The imputation approach is widely used in practice. The basic idea is filling the missing values with imputed values. The imputed values are chosen by many methods. We will discuss three methods: Mean Substitution (MS), Last Observation Carried Forward (LOCF) and Regression Imputation (RI). The advantage of using imputation methods is the possibility to use the standard statistical analysis methods for the completed data after the imputation.

Mean substitution (MS)

In this method, we easily use single imputation for each missing data by the mean of available observed values. This method may causes bias in the parameter estimations and under estimate the variability Cook et al.¹⁰ Thus, it may artificially reduce the variability of the parameter estimations. In this paper, we accommodate the multivariate structure by imputing the mean of each outcome, for each occasion, and for the same treatment. That means when we have two outcomes, three occasions and treatment binary variable, we will impute the missing values by 12 means instead of single mean. Each missing value is imputed by the mean of its outcome, its occasion, and treatment.

Last observation carried forward (LOCF)

The LOCF is frequently used in clinical trials, it is a single imputation method that is widely used for longitudinal data, despite that it leads to bias expect for MCAR mechanism. In this method, each missing value is replaced by the last observed value for that subject. It is easy to impute LOCF method, but it is unrealistic to assume the observations following the dropouts remain unchanged unless the dropout is due to cure. Shao & Zhong¹¹ conducted studies and proved that LOCF method could have biased results and reduce the precision of the parameter estimations.

Regression imputation (RI)

The idea behind the regression imputation is simple. It is based on assuming the distribution of the missing responses is close to the distribution of the observed responses. Here, we impute the missing responses using the prediction from the regression equation derived from the observed responses. Then, we remodel the completed responses after the imputation, using the prediction method to impute the missing responses seems not appealing when the cause of the drop out is related to the efficiency of the treatment. For example, when the sick subjects tends to drop out more than the healthy subjects, this leads to different estimates of the observed and missing responses. In MAR and MNAR assumptions, the there is a statistical difference between responses means of the observed and missing responses.

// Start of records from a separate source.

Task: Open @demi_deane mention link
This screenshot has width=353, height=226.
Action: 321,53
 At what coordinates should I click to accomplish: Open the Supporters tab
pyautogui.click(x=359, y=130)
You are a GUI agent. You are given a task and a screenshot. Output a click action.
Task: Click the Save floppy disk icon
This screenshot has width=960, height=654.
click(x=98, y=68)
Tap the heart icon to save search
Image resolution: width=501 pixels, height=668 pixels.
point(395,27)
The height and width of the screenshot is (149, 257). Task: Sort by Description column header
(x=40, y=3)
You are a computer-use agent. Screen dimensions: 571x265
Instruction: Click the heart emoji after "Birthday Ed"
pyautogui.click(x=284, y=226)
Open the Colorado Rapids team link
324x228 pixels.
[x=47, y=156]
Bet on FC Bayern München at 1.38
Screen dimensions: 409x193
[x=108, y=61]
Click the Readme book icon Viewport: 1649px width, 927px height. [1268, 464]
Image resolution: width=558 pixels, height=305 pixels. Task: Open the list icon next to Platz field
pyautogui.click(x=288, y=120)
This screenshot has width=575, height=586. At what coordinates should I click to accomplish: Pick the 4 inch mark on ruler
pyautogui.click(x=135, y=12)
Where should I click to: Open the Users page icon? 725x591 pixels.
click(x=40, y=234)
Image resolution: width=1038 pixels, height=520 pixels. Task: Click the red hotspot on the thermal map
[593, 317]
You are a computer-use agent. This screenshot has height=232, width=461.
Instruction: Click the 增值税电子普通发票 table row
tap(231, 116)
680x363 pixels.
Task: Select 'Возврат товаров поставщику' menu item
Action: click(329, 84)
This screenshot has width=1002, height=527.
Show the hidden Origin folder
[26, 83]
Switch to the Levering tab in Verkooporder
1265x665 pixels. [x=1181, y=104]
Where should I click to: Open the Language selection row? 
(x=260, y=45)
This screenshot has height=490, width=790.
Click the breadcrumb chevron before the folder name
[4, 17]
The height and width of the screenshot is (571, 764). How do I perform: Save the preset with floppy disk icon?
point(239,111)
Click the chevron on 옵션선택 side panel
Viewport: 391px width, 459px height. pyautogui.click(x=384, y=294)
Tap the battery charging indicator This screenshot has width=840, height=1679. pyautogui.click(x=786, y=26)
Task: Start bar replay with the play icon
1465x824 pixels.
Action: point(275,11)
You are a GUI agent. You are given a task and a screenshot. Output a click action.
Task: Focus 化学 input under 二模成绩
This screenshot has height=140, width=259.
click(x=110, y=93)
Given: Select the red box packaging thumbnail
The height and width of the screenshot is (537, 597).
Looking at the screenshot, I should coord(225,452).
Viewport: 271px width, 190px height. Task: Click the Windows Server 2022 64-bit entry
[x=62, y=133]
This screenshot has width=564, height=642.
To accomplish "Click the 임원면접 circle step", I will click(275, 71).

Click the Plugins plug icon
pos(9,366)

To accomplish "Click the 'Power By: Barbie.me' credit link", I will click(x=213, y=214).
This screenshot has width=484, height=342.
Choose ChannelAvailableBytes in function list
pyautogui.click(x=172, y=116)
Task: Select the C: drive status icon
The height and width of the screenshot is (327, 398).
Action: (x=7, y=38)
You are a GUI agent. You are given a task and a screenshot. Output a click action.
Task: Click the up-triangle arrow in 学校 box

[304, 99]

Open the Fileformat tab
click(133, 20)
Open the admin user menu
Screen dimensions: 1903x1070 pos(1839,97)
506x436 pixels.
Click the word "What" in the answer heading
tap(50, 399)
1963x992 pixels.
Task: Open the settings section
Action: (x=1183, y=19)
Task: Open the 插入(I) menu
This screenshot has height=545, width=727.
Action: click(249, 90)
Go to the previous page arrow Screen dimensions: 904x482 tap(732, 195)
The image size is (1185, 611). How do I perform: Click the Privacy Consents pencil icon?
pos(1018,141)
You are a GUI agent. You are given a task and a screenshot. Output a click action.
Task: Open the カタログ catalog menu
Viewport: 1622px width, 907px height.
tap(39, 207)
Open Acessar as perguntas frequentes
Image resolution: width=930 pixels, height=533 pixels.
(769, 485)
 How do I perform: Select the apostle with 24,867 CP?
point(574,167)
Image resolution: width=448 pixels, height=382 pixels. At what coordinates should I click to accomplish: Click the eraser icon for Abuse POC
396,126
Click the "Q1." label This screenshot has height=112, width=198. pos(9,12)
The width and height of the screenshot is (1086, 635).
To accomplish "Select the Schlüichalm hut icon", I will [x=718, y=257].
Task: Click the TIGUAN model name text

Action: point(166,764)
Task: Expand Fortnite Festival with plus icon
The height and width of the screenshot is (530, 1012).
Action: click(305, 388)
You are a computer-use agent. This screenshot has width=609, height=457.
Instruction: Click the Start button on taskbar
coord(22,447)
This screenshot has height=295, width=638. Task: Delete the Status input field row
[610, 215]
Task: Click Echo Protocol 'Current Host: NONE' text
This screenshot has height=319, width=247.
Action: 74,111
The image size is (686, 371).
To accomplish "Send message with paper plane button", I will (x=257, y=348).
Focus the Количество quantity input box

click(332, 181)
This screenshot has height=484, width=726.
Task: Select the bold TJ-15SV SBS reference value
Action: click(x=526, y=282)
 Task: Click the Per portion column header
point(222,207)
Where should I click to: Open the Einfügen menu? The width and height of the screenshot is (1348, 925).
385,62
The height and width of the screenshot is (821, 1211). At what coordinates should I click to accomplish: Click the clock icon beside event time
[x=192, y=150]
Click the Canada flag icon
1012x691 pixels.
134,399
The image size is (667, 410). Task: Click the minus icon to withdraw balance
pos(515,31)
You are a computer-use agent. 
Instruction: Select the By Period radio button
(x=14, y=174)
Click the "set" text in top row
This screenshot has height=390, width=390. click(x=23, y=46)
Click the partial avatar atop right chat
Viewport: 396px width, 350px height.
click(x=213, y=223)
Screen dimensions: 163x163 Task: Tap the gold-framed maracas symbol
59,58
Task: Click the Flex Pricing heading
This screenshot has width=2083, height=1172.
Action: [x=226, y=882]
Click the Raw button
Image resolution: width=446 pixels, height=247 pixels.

Inverse probability weight method (IPW)

The GEE method can be adapted to treat the dropout missingness for MAR mechanism. One applicable method is the inverse probability weighted (IPW) GEE approach of Preisser et al.¹² and Robins & Rotnitzky.¹³ It provides a method to handle the dropout missingness in the lack of good reasons to assume the MCAR mechanism. The idea is to weight the observed data to account for the probability of unobserved data. The weights are obtained by estimating the probability of dropout as a function of observed responses prior to dropouts and covariates. The probability of not dropping out is called the propensity score. Here in the multivariate longitudinal data, the appropriate way is to estimate the propensity score weights for each outcome $k$ . Let $π_{i j k}$ denote the conditional probability of subject $i$ being observed at time $j$ for outcome $k$ given the readings history of that subject at prior times.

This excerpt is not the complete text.